DIRECTIVES |
1 - Output the records from the line containing "I will coord(129,516)." through the line containing "(x=1188, y=232)" as a Markdown table with the columns Row and Line, numbering each line and leaving out blank lines.
2 - Write what comes next in the walkthrough on running ONNX Runtime inference through Windows ML, starting after its last line.

EXTRACT TO READ |
□ □ □
Running the inference

The input image is converted to tensor data format, and then inference runs on it. While this is typical of all code that uses the ONNX Runtime, the difference in this case is that it's ONNX Runtime directly through Windows ML. The only requirement is adding #include <winml/onnxruntime_cxx_api.h> to the code.

Also see Convert a model with AI Toolkit for VS Code

For API reference, see Ort::Session struct, Ort::MemoryInfo struct, Ort::Value struct, Ort::AllocatorWithDefaultOptions struct, Ort::RunOptions struct.

// Create the session and load the model
Ort::Session session(env, modelPathToUse.c_str(), sessionOptions);

// Load and preprocess image
auto imageFrameResult = ResnetModelHelper::LoadImageFileAsync(imagePath);
auto inputTensorData = ResnetModelHelper::BindSoftwareBitmapAsTensor(imageFrameResult.get());

// Create input tensor (handle both float32 and float16 models)
auto inputType = session.GetInputTypeInfo(0).GetTensorTypeAndShapeInfo().GetElementType();
auto inputShape = std::array<int64_t, 4>{1, 3, 224, 224};
// ... convert tensor data based on model type and create OrtValue ...
Ort::Value inputTensor{ortValue};

// Run inference
auto inputName = session.GetInputNameAllocated(0, allocator);
auto outputName = session.GetOutputNameAllocated(0, allocator);
auto outputTensors = session.Run(Ort::RunOptions{nullptr}, inputNames.data(), &inputTensor, 1, outputNames.data(), 1);

// Extract results (handle float16/float32 conversion if needed)
std::vector<float> results;
// ... extract and convert output tensor data ...

// Load labels and print results  
auto labels = ResnetModelHelper::LoadLabels(labelsPath);
ResnetModelHelper::PrintResults(labels, results);

Image preprocessing

The C++ implementation includes comprehensive image preprocessing that handles image loading, resizing, and normalization:

std::vector<float> BindSoftwareBitmapAsTensor(SoftwareBitmap const& bitmap)
{
    // Convert to BGRA8 format and resize to 224x224
    SoftwareBitmap bitmapBgra8 = SoftwareBitmap::Convert(bitmap, BitmapPixelFormat::Bgra8, BitmapAlphaMode::Ignore);
    // ... use BitmapEncoder/Decoder to resize with high-quality interpolation ...
□ □ □
TASK DATA |
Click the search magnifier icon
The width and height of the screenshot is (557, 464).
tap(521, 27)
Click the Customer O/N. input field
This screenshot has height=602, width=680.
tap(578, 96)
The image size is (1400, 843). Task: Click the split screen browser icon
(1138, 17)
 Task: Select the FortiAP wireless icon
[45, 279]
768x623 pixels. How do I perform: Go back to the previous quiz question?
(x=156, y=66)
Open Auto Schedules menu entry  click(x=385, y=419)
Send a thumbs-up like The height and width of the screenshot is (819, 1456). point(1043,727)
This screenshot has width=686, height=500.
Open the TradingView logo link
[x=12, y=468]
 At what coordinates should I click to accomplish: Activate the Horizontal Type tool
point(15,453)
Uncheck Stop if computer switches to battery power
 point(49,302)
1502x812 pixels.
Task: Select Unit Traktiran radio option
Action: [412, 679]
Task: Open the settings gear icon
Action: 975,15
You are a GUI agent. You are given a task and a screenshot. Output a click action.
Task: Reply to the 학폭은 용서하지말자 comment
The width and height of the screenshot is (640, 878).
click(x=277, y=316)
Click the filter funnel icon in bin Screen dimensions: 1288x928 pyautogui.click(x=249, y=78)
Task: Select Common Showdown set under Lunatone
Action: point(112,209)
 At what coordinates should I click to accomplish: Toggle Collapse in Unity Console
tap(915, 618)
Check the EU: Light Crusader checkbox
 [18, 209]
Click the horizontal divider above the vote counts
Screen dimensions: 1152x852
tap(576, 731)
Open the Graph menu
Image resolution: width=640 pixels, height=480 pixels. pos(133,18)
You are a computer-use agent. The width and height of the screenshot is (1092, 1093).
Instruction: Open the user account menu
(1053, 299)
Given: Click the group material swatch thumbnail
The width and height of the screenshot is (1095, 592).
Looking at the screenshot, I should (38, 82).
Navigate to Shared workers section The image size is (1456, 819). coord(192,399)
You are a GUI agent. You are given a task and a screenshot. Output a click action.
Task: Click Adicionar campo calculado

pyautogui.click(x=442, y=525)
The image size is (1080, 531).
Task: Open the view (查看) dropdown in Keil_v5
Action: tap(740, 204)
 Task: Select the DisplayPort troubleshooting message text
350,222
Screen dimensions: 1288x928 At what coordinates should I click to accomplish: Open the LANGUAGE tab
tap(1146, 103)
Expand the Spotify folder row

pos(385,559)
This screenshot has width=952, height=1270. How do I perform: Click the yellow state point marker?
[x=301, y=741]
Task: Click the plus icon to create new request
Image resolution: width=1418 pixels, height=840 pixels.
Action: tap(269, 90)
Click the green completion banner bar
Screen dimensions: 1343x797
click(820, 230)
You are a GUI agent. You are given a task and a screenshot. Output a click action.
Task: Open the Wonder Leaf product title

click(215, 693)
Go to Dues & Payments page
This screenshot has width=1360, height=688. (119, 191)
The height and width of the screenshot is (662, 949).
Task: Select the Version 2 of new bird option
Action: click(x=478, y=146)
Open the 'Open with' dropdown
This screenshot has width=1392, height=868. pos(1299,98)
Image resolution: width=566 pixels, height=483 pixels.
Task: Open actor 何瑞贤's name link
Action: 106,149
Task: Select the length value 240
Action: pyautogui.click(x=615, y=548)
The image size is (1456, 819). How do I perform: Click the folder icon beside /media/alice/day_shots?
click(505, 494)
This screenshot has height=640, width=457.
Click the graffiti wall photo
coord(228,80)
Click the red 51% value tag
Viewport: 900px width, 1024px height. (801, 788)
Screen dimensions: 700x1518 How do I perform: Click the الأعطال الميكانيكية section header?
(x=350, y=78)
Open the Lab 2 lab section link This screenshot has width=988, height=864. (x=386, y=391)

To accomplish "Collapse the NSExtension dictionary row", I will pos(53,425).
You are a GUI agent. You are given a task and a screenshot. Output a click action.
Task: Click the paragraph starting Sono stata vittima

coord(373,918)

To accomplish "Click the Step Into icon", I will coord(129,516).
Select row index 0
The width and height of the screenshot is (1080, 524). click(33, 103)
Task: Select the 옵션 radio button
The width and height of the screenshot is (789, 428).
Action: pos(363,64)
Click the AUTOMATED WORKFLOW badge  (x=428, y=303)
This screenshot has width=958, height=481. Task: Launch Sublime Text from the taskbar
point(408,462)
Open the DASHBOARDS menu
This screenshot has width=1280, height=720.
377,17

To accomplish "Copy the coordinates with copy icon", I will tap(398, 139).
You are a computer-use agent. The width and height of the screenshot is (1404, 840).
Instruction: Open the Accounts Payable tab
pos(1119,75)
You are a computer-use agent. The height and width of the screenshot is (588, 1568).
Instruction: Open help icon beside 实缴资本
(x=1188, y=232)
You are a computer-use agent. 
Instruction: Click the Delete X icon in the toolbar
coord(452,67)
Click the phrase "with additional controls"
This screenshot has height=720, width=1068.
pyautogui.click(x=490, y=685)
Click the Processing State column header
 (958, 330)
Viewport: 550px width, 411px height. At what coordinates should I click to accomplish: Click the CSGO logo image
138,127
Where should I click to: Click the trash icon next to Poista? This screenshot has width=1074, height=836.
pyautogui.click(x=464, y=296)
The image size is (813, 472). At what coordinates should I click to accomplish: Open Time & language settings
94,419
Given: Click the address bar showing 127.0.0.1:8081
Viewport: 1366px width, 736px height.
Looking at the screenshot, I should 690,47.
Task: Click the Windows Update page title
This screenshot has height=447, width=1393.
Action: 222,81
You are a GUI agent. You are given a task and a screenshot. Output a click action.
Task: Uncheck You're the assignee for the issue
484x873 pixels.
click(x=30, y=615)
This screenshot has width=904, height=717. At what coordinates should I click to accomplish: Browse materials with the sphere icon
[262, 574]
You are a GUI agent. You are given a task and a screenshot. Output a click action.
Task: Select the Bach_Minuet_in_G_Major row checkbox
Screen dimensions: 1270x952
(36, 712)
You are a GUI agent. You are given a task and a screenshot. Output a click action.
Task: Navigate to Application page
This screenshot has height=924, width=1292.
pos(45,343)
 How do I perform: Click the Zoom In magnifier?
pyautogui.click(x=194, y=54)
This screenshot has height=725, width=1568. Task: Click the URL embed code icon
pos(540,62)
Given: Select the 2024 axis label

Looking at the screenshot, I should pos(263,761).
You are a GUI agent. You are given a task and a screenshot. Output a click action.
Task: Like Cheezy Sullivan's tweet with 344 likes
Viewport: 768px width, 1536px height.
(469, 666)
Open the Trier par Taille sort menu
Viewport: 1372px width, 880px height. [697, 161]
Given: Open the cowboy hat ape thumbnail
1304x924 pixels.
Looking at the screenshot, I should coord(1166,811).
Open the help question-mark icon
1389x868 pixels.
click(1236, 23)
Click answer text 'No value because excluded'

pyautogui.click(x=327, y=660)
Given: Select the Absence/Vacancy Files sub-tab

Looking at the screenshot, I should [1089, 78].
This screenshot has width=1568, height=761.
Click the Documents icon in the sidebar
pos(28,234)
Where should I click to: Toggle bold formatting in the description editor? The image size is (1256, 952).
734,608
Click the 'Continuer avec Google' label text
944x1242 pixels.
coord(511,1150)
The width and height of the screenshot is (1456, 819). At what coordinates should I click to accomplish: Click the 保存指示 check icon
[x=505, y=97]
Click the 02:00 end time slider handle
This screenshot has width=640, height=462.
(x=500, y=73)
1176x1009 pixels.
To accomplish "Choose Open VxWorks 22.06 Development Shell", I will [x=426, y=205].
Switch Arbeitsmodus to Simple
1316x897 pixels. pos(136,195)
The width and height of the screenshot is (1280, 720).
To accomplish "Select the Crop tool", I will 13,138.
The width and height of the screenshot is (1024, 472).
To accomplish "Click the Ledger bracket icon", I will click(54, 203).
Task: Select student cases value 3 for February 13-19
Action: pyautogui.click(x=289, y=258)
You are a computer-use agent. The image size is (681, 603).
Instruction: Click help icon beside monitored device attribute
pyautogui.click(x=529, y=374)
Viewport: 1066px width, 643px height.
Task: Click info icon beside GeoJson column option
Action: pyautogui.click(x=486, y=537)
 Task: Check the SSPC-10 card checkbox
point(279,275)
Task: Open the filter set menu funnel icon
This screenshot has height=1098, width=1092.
□ □ □
EXPECTED RESPONSES |
1 -
| Row | Line |
|---|---|
| 1 | To accomplish "Click the Step Into icon", I will coord(129,516). |
| 2 | Select row index 0 |
| 3 | The width and height of the screenshot is (1080, 524). click(33, 103) |
| 4 | Task: Select the 옵션 radio button |
| 5 | The width and height of the screenshot is (789, 428). |
| 6 | Action: pos(363,64) |
| 7 | Click the AUTOMATED WORKFLOW badge  (x=428, y=303) |
| 8 | This screenshot has width=958, height=481. Task: Launch Sublime Text from the taskbar |
| 9 | point(408,462) |
| 10 | Open the DASHBOARDS menu |
| 11 | This screenshot has width=1280, height=720. |
| 12 | 377,17 |
| 13 | To accomplish "Copy the coordinates with copy icon", I will tap(398, 139). |
| 14 | You are a computer-use agent. The width and height of the screenshot is (1404, 840). |
| 15 | Instruction: Open the Accounts Payable tab |
| 16 | pos(1119,75) |
| 17 | You are a computer-use agent. The height and width of the screenshot is (588, 1568). |
| 18 | Instruction: Open help icon beside 实缴资本 |
| 19 | (x=1188, y=232) |

2 -
    
    // Extract pixel data and normalize using ImageNet parameters
    // ... get pixel buffer access ...
    uint8_t* pixelData = /* ... */;
    
    std::vector<float> tensorData(3 * 224 * 224);
    for (int y = 0; y < 224; ++y)
    {
        for (int x = 0; x < 224; ++x)
        {
            // Extract BGR values and normalize with ImageNet mean/std
            float r = static_cast<float>(pixelData[idx + 2]) / 255.0f;
            float g = static_cast<float>(pixelData[idx + 1]) / 255.0f;
            float b = static_cast<float>(pixelData[idx + 0]) / 255.0f;

            tensorData[0 * 224 * 224 + offset] = (r - 0.485f) / 0.229f;
            tensorData[1 * 224 * 224 + offset] = (g - 0.456f) / 0.224f;
            tensorData[2 * 224 * 224 + offset] = (b - 0.406f) / 0.225f;
        }
    }
    return tensorData;
}

Post-processing

The softmax function is applied to returned raw output, and label data is used to map and print the names with the five highest probabilities.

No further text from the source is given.